Wie eine Ehe von 1924 zu einer Ehe von 2024 wird

(Berlin, 25.4.2024) Regisseur Tobias Kratzer setzt seinen Strauss-Zyklus mit Fortune, leichter Hand und multiplen Verweisen fort und verdichtet „Intermezzo“ zu einer scharfsichtigen Ehestudie. Das Ensemble triumphiert, GMD Sir Donald Runnicles dirigiert die Strauss-Pracht.

vonRoland H. Dippel,

„Intermezzo“ ist Teil Zwei der Strauss-Trilogie von Tobias Kratzer für die Deutsche Oper Berlin – zwischen „Arabella“ und „Die Frau ohne Schatten“, die dann in der Spielzeit 2024/25 folgen wird. Die „bürgerliche Komödie mit sinfonischen Zwischenspielen“ geriet musikalisch fulminant, bleibt allerdings inhaltlich heikel. In schonungsloser Form setzte Richard Strauss im eigenen Textbuch seiner Ehefrau Pauline, geborene de Ahna, ein äußerst zwiespältiges Denkmal mitsamt jovialem Selbstporträt.

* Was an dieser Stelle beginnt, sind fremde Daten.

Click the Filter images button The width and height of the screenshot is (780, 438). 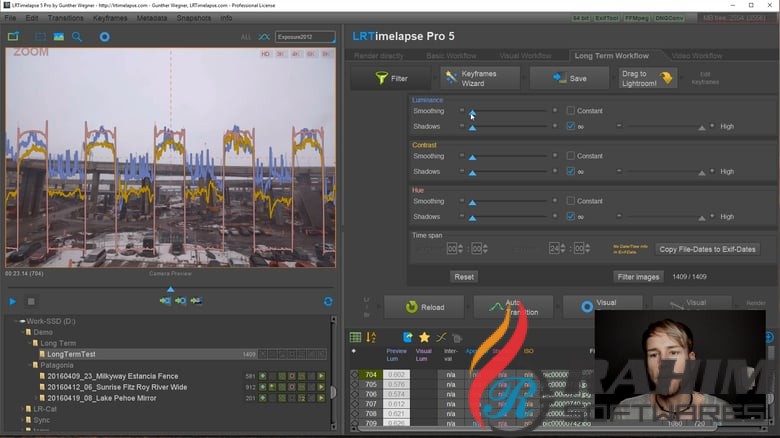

Das Ende des Kurzzeit-Zerwürfnisses von „Hofkapellmeister Robert Storch“ und seiner „Christine“ steigerte Strauss zum musikalisch betörenden Drahtseilakt des Schuldeingeständnisses der Frau und ihres Sichfügens in die inferiore Rolle à la „Der Widerspenstigen Zähmung“. Zur Sensation der Uraufführung im Schauspielhaus Dresden am 4. November 1924 geriet die Kopie der großbürgerlichen Garmischer Villa von Strauss.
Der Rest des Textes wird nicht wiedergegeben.